▽
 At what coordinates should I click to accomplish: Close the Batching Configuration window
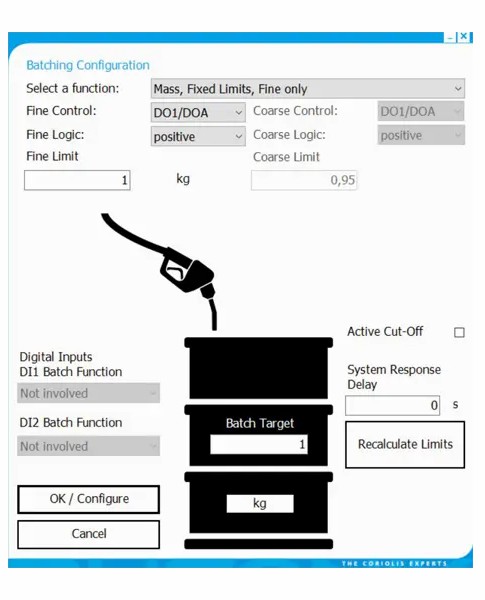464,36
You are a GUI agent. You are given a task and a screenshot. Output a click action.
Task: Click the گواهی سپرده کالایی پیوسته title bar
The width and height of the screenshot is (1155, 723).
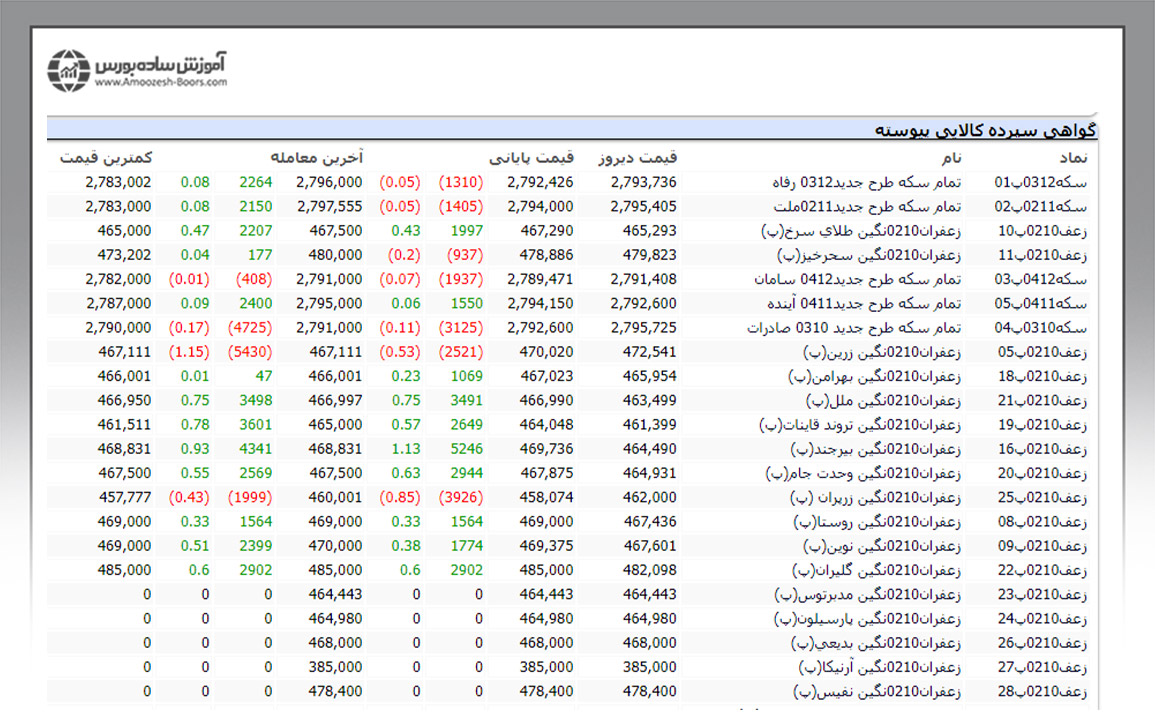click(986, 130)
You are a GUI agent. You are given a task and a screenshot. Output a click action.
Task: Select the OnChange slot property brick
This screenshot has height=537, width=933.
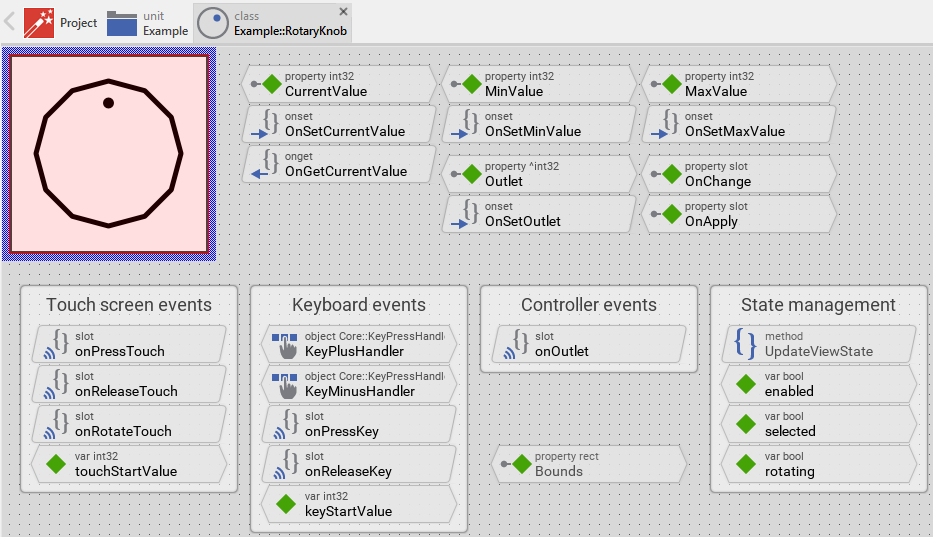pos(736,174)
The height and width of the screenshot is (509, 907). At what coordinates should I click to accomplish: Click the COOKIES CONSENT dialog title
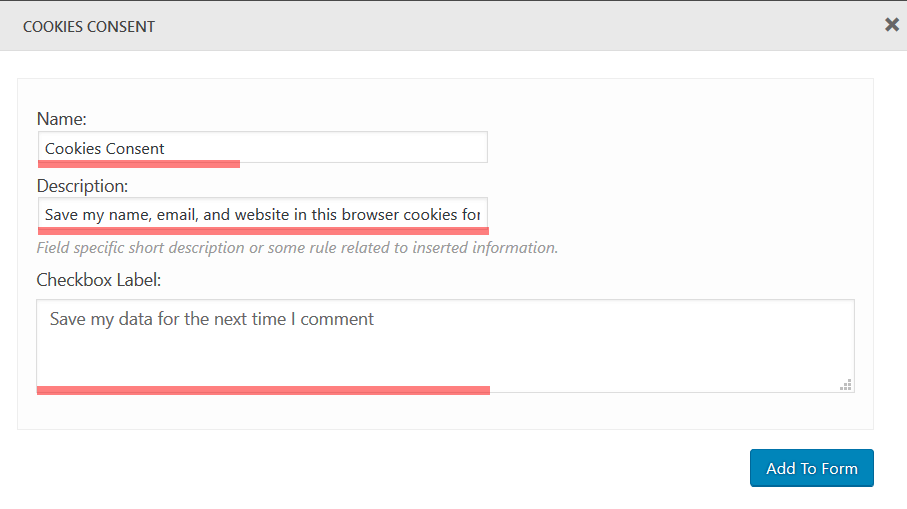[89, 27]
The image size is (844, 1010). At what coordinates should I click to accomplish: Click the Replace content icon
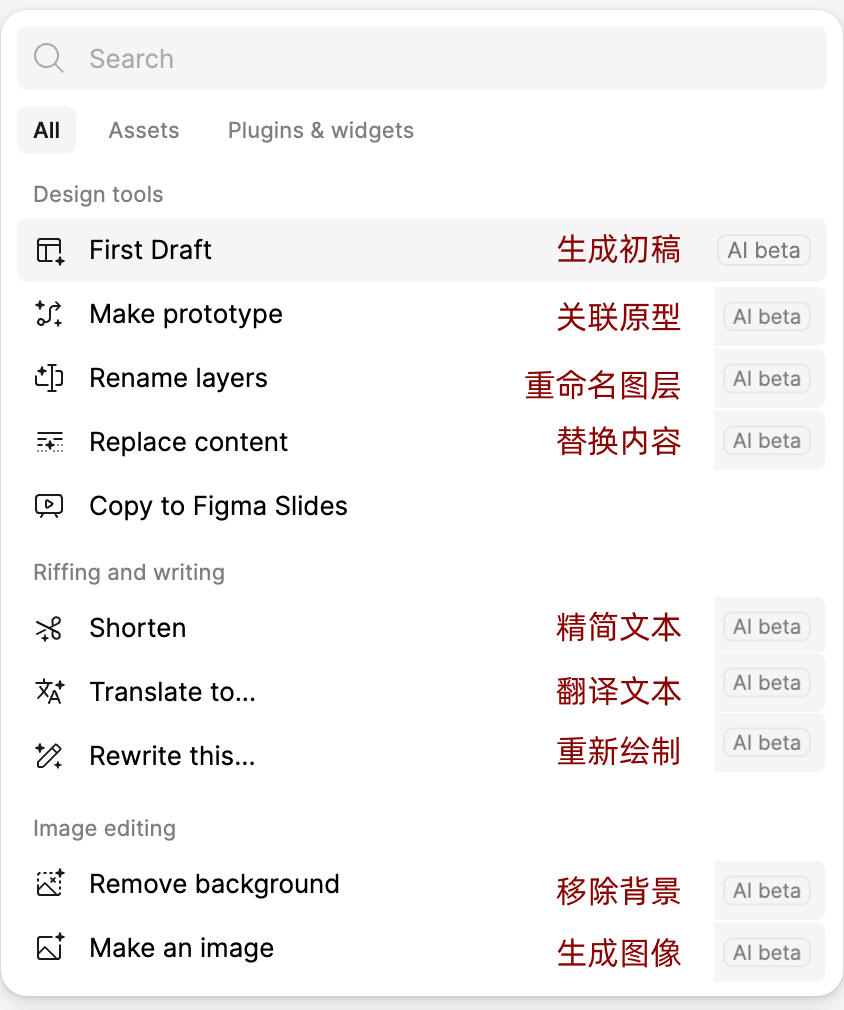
△
**What you should do**
Give the entries again, exactly and in full, with no image included.

**Response box**
 At what coordinates should I click to accomplish: Close the Batching Configuration window
464,36
You are a GUI agent. You are given a task and a screenshot. Output a click action.
Task: Click the گواهی سپرده کالایی پیوسته title bar
The width and height of the screenshot is (1155, 723).
click(986, 130)
You are a GUI agent. You are given a task and a screenshot. Output a click action.
Task: Select the OnChange slot property brick
This screenshot has height=537, width=933.
pos(736,174)
The height and width of the screenshot is (509, 907). At what coordinates should I click to accomplish: Click the COOKIES CONSENT dialog title
[89, 27]
The image size is (844, 1010). At what coordinates should I click to accomplish: Click the Replace content icon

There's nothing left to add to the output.